Friday, July 25, 2003

Salon - Life of the Party


Rather than running against the Democratic Party of 1972, Dean is running against the DLC-dominated (in image, if not in fact) Democratic Party that lost the House in 1994, the White House in 2000, and the Senate in 2000 and again in 2002. This, too, is just as From and Reed advised, though they seem to have forgotten that.

"The real front-runner, fresh off its triumph in the midterms, is the Democratic Party's losing image," they wrote in February. "If you want to win the presidency in 2004, you have to redefine the Democratic Party in 2003. By all means, capture your party's imagination -- but do it on your terms, not theirs."

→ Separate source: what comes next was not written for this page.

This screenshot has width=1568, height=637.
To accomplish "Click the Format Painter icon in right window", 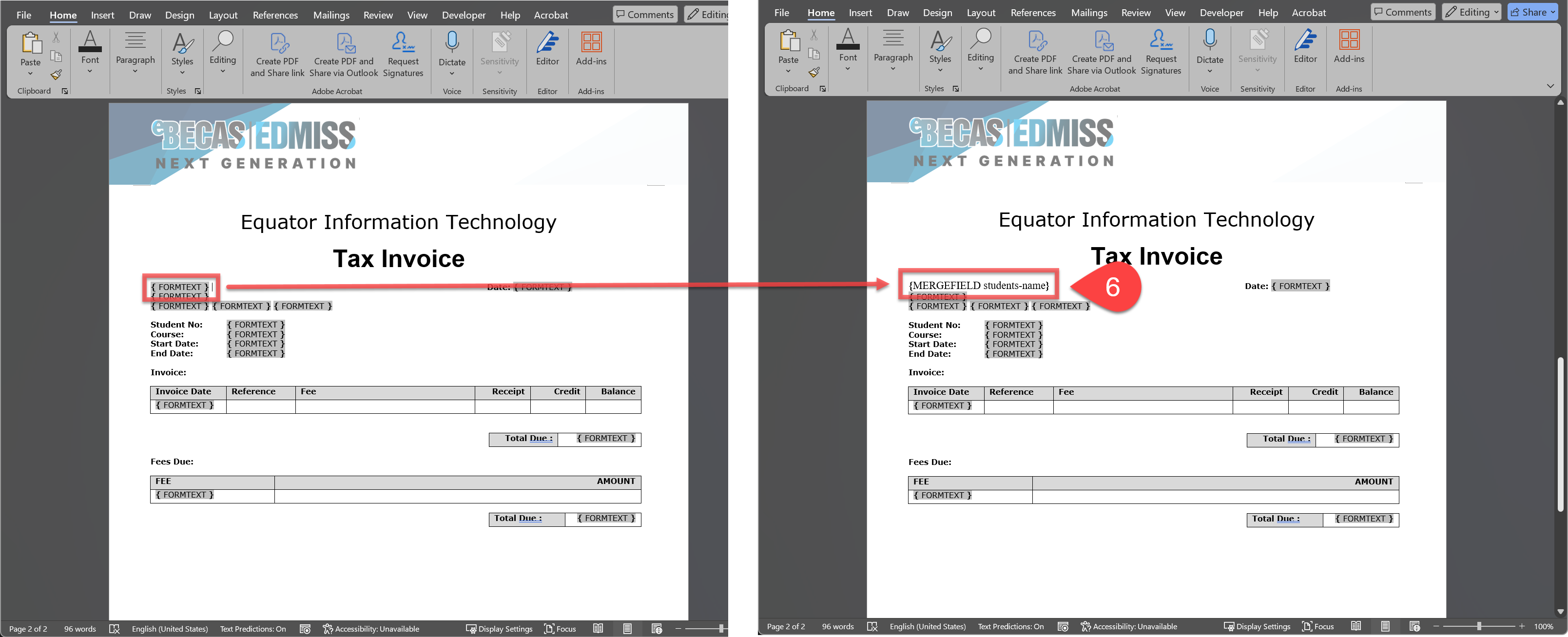I will [x=814, y=73].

That is exactly what Dean is doing -- by directly challenging the party's support for the president's war in Iraq, the USA PATRIOT Act, and such losing or poorly funded pieces of legislation as the Patient's Bill of Rights and the No Child Left Behind Act. "Don't look for the false unity that comes from shying away from every controversial issue, and reject the consultant consensus that stacking constituency upon constituency will add up to a majority," wrote From and Reed. "Now more than ever, the one reason to seek the presidency, and the only way to win it, is to unite people behind a cause that is larger than your candidacy."

"This campaign is about more than issue differences on health care or tax policy, national security, jobs, the environment, our economy ... It's about who we are as Americans," Dean told the 30,000 people across the country who followed his speech. "I ask all Americans, regardless of party, to meet with me across the nation -- to come together in common cause to forge a new American century. Help us in this quest to return greatness and return high moral purpose to the United States of America."

The only serious threat to Dean's campaign comes from Massachusetts Sen. John Kerry, who has spent $4.88 million to basically stay in place in New Hampshire and move up a bit in Iowa over the past six months. Dean critics portray Kerry as a less exciting, but more electable candidate

As long ago as 1995, the Vermont press found itself confounded by "Dean's Teflon characteristics." The governor was able to alienate virtually the entire state at one point or another and yet win reelection four times. In May, critics said he wasn't being held to the same standards as the other candidates. Since then, he has been. And he's survived a poor debate performance in South Carolina, the "mean Dean" meme, public spats with Kerry and Graham, apologizing for those spats, his son's arrest, a controversial "Meet the Press" appearance, ongoing comparisons to McGovern, and a travel schedule that has him out on the road 26 days out of 30. Instead of being hindered by any of the criticisms or stresses he faces, though, Dean has kept going and continued to draw new supporters, increase fundraising, and get his message out. But like all Teflon people -- such George W. Bush, Bill Clinton and Ronald Reagan -- he drives his critics crazy.

"Americans don't vote for someone who has positioned himself in the center," says Curtis Gans, former director of the nonpartisan Committee for the Study of the American Electorate. "They vote for a human being who they trust to help them solve their problems."